Die Schematherapie nach Jeffrey Young ist eine Methode der Verhaltenstherapie, die v. a. für die Behandlung von Patienten mit komplexen psychischen Problemen entwickelt wurde. Schematherapie bezieht sich dabei nicht nur auf aktuelle Probleme, sondern auch auf deren Entstehungsgeschichte, die überwiegend in der Kindheit und Jugend zu finden ist.

 

Was ist ein Schema?

Jeder Mensch entwickelt in seiner Kindheit Konzepte (Schemata) von sich selbst, von anderen und von der Welt. Diese Schemata sind die Grundlage dafür, wie er später mit den verschiedenen Situationen im Erwachsenenleben umgeht. Ein Schema ist demnach ein meist in der Kindheit entwickeltes festes Muster aus zusammengehörigen Erinnerungen, Gefühlen und Gedanken. Wenn die Grundbedürfnisse von Kindern (z. B. Sicherheit, Liebe, Akzeptanz oder Freiheit, sich auszudrücken) erfüllt werden, entstehen gesunde Schemata und Kinder können positive Bilder von sich, anderen und der Welt als Ganzes entwickeln. Manche Menschen erfahren jedoch während ihrer Kindheit keine Unterstützung und Sicherheit, sondern werden emotional vernachlässigt. Dadurch ist es ihnen nicht möglich, gesunde Konzepte über sich selbst und ihre Umwelt zu lernen. Dann entstehen in Wechselwirkung mit biologischen Faktoren (Temperament und Veranlagung des Kindes) dysfunktionale (problematische) Schemata. Wenn traumatische Erfahrungen wie der Verlust eines Elternteils oder emotionaler, körperlicher oder sexueller Missbrauch hinzukommen, ist die Wahrscheinlichkeit für die Entstehung dysfunktionaler Schemata noch größer.

 

Was sind dysfunktionale Bewältigungsstrategien?
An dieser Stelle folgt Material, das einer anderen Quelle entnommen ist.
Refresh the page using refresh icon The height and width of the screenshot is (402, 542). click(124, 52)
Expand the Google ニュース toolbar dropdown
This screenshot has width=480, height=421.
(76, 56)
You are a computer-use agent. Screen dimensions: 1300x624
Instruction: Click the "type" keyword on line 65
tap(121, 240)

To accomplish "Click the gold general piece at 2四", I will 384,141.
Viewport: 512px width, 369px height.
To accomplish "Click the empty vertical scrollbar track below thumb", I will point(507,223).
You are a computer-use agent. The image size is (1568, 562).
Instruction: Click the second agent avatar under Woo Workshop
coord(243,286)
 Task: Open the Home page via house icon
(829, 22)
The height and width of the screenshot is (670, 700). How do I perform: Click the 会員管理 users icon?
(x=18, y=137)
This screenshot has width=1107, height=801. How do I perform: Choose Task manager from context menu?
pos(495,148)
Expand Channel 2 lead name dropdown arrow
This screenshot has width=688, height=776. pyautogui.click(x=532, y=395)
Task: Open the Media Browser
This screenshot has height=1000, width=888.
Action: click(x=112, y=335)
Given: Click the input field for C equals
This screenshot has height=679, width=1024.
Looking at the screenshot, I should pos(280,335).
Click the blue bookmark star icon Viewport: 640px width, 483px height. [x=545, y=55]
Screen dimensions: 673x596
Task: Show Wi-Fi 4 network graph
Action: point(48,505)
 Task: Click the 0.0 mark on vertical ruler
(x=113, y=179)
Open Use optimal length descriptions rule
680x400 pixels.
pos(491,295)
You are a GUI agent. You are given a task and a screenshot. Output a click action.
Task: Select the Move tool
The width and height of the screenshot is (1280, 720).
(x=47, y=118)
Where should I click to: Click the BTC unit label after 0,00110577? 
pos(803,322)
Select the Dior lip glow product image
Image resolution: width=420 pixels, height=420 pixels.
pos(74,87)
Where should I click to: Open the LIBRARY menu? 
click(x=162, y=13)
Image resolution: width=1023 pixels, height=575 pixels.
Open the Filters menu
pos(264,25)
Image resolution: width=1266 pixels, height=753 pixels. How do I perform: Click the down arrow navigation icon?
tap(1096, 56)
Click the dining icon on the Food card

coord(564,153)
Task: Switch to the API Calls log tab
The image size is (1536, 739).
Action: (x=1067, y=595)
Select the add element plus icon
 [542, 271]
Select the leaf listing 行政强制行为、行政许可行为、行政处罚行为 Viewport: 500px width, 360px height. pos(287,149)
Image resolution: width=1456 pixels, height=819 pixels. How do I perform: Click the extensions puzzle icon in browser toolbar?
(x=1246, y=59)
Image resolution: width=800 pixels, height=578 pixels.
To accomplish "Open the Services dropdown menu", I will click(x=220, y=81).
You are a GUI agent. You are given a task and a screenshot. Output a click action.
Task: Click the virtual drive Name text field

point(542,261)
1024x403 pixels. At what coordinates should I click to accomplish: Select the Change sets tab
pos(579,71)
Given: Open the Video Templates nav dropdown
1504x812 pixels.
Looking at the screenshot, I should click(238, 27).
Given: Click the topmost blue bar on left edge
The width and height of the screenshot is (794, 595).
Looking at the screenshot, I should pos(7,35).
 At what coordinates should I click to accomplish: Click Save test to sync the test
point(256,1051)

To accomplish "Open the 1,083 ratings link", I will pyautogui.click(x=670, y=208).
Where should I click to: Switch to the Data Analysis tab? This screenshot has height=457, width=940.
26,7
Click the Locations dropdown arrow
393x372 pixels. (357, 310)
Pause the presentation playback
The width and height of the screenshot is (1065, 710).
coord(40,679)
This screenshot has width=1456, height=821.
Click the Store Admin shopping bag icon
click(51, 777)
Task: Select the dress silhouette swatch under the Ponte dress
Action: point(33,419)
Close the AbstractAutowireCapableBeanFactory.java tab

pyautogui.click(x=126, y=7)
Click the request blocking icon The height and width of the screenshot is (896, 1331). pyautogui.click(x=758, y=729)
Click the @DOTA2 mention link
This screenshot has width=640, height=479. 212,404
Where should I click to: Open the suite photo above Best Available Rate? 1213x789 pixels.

Bewältigungsstrategien sind Mechanismen für den Umgang mit den durch die Schemata ausgelösten unangenehmen Emotionen. Es gibt drei Methoden, mit diesen Emotionen umzugehen: Erstarren, Fliehen oder Kämpfen. Das lässt sich zum Beispiel auch bei Angst und Bedrohung im Tierreich beobachten. Werden bei Menschen Schemata aktiviert, so reagieren sie mit einer dieser Methoden:

- Unterwerfung (Erstarren, schemabestätigendes Verhalten)

- Vermeidung (Flucht, schemavermeidendes Verhalten)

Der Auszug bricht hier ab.